• **Task item**
Provide an exact copy of the lines from the beginning of the records through the line that includes "[Sunnaton Bhara Bayan - Izzat", and of no others.
* * * * * * * * *
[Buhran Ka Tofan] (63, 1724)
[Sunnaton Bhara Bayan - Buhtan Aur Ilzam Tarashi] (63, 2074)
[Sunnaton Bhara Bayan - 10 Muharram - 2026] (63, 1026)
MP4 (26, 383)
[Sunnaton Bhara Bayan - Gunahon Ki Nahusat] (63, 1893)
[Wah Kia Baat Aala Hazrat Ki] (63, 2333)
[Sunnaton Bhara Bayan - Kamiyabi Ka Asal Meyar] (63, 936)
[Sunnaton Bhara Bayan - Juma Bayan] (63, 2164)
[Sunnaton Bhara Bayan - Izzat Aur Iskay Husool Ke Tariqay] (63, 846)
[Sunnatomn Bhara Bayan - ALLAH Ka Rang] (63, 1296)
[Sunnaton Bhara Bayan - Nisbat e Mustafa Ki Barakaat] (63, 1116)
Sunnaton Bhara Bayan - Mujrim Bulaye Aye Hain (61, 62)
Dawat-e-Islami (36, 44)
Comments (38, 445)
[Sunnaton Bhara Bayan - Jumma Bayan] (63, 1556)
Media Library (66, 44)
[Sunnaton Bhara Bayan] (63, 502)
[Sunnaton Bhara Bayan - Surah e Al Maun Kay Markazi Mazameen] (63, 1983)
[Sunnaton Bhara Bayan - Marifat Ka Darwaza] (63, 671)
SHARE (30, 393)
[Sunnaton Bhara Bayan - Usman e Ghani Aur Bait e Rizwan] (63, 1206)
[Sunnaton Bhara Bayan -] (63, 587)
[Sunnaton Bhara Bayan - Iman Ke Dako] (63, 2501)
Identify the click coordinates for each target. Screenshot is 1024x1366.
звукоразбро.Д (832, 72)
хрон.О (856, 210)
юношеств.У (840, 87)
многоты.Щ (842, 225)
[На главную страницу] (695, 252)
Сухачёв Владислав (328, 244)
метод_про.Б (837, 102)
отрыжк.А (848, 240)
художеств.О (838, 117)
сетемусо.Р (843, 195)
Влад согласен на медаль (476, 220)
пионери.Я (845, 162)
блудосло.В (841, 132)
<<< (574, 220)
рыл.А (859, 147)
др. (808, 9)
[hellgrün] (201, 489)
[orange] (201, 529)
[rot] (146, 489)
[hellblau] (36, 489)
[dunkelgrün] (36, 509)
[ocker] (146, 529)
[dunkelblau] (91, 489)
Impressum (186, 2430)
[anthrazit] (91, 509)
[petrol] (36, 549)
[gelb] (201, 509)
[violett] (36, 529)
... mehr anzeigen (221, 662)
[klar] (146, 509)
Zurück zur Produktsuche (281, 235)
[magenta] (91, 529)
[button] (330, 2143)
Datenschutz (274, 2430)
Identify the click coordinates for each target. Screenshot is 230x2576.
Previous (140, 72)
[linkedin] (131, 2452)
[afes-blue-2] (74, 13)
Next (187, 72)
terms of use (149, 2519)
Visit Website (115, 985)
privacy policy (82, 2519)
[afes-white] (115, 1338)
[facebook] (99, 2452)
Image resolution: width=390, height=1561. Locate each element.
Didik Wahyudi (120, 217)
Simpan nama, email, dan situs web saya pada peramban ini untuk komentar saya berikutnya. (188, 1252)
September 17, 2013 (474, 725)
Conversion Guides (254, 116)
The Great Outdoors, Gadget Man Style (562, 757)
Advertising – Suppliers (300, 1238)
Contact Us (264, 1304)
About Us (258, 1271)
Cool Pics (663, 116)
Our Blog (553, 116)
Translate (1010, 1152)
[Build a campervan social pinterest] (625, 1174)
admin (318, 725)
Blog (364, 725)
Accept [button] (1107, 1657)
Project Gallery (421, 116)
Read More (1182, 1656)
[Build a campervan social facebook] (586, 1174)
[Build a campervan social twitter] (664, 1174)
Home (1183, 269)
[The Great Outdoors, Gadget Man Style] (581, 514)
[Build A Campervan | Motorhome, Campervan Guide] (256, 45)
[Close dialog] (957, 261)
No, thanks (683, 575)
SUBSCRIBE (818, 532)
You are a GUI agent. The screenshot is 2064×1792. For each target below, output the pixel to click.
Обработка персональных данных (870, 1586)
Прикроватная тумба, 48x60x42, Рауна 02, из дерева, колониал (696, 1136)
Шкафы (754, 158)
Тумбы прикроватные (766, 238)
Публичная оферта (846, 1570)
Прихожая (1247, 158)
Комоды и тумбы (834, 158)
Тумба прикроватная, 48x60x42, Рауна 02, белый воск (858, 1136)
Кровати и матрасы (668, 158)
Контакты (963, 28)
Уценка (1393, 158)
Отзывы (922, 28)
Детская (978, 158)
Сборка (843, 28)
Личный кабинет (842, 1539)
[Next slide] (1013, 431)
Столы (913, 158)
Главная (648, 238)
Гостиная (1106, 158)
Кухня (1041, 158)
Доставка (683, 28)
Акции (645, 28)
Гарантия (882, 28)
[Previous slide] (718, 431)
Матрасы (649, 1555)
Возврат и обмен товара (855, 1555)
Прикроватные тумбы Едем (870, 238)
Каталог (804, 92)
* * * * * * * * *
• **Response to the exercise**
[Buhran Ka Tofan] (63, 1724)
[Sunnaton Bhara Bayan - Buhtan Aur Ilzam Tarashi] (63, 2074)
[Sunnaton Bhara Bayan - 10 Muharram - 2026] (63, 1026)
MP4 (26, 383)
[Sunnaton Bhara Bayan - Gunahon Ki Nahusat] (63, 1893)
[Wah Kia Baat Aala Hazrat Ki] (63, 2333)
[Sunnaton Bhara Bayan - Kamiyabi Ka Asal Meyar] (63, 936)
[Sunnaton Bhara Bayan - Juma Bayan] (63, 2164)
[Sunnaton Bhara Bayan - Izzat Aur Iskay Husool Ke Tariqay] (63, 846)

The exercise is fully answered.